The Extract Text from PDF activity processes uploaded PDFs and extracts structured or free-form text using a combination of markers, regex extractors, and column mapping. This activity supports parsing structured documents such as invoices, contracts, or system-generated reports where field boundaries and patterns can be identified.

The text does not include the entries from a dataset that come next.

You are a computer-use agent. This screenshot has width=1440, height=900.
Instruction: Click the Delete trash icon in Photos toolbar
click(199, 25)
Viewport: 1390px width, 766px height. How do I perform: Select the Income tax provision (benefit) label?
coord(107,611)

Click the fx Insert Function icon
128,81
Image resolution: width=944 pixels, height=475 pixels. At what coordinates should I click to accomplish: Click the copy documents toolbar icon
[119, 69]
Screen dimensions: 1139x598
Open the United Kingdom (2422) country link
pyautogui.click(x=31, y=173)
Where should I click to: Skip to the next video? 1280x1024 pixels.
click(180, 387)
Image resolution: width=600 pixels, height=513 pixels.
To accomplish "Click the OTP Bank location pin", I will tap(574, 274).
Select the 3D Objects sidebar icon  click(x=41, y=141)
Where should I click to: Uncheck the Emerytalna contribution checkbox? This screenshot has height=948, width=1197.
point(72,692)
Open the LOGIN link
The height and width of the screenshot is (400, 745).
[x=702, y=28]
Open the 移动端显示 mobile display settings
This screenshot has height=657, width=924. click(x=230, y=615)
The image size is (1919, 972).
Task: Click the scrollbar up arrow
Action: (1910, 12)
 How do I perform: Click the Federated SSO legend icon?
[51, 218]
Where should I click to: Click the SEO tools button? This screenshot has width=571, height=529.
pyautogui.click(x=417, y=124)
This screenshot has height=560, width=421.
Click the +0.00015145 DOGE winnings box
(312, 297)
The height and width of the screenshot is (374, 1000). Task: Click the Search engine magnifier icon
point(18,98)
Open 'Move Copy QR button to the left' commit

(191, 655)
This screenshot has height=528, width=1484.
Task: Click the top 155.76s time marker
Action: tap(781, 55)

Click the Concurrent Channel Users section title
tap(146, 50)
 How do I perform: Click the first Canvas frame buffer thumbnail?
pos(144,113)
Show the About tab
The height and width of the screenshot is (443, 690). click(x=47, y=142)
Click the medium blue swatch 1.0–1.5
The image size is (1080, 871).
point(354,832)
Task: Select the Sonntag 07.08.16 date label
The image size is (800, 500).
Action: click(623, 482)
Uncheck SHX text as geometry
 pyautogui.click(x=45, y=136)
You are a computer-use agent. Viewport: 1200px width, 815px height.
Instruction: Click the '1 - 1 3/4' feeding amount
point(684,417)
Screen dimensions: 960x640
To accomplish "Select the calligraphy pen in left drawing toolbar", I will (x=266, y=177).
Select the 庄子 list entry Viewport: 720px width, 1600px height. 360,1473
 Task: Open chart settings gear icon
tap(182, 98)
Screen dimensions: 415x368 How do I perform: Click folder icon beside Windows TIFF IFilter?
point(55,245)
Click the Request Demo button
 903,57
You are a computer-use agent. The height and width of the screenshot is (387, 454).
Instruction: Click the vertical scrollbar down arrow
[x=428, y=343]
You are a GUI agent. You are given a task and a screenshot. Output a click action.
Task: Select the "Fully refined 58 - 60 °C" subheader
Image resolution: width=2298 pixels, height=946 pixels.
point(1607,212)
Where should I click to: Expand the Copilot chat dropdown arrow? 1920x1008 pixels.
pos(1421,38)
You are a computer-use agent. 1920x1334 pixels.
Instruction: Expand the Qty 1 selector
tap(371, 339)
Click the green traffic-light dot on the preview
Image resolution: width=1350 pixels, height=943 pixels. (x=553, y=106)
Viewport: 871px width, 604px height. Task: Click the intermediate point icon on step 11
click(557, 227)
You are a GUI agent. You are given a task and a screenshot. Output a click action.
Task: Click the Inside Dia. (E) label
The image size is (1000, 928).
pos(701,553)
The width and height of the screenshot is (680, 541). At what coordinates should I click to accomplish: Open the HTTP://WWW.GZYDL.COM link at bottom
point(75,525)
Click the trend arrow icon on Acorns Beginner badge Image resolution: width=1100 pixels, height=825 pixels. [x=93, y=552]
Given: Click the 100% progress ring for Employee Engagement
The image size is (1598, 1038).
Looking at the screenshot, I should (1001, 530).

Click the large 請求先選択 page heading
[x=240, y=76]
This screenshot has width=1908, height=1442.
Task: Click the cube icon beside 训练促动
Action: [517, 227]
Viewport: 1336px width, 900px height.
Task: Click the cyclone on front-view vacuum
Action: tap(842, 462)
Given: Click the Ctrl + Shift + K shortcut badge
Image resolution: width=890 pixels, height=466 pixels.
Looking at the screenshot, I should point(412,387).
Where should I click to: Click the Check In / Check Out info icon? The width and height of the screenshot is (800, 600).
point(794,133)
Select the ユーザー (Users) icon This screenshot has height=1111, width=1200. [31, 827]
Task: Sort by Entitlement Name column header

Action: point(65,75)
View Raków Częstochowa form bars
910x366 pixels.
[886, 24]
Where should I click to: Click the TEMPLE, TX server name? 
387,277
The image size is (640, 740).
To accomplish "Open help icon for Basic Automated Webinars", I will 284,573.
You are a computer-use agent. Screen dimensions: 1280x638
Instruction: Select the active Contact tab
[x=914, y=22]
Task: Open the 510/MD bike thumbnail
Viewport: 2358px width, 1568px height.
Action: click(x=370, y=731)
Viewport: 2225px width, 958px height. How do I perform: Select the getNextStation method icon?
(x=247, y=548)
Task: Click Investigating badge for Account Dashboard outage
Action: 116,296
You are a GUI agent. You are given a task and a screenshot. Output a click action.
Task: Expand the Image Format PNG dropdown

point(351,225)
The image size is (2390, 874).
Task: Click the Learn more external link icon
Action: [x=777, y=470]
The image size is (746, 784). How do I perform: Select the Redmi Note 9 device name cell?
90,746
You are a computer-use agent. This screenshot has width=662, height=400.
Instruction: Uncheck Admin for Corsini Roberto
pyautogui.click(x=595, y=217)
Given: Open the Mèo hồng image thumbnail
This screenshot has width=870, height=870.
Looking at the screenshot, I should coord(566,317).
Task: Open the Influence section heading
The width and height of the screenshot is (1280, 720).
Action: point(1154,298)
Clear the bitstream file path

Unlike OCR-based activities, this process assumes PDFs are machine-readable, and the content layer is directly accessible.

Use case:
A PDF invoice from a vendor is parsed using this activity by setting regex extractors for “Invoice Number”, “Customer Name”, and “Amount Due”. The output is a structured table of extracted values, which is then processed by FillEmptyCells, validated, and sent to an ERP system.

Input

Field	Required	Description
PDF Files	Yes	One or more PDF documents to extract content from. Must be machine-readable.

Output

Output Type	Format	Description
`Data`	Table	List of rows containing extracted key-value pairs. One row per document or data region.

Configuration Fields

Field Name	Description
Markers	List of start and end markers to segment sections of interest in the PDF.
Column Map	Maps the extracted values to specific columns (e.g., map “Invoice Total” to `Amount`).
Regex Extractors	List of regular expressions to extract text patterns like email, invoice number, or date.

Sample Input

Not Applicable

Sample Configuration

Field	Value
`Markers`	`["StartInvoiceDetails", "EndInvoiceDetails"]`
`Column Map`	`{"Amount Due": "Total", "Invoice No": "Invoice Number"}`
`Regex Extractors`	`["(?i)Invoice\\sNo\\s:\\s(\\w+)", "(?i)Amount\\sDue\\s:\\s(\\d+\\.\\d{2})"]`

Sample Output

Invoice No	Customer Name	Amount Due	Date
INV-12345	Acme Corp	500.00	2025-07-01
INV-67890	Beta Ltd.	1200.50	2025-07-02

Output rows can be filtered, transformed, or routed in downstream activities such as Filter, Send Email, or GoogleSheetUpload.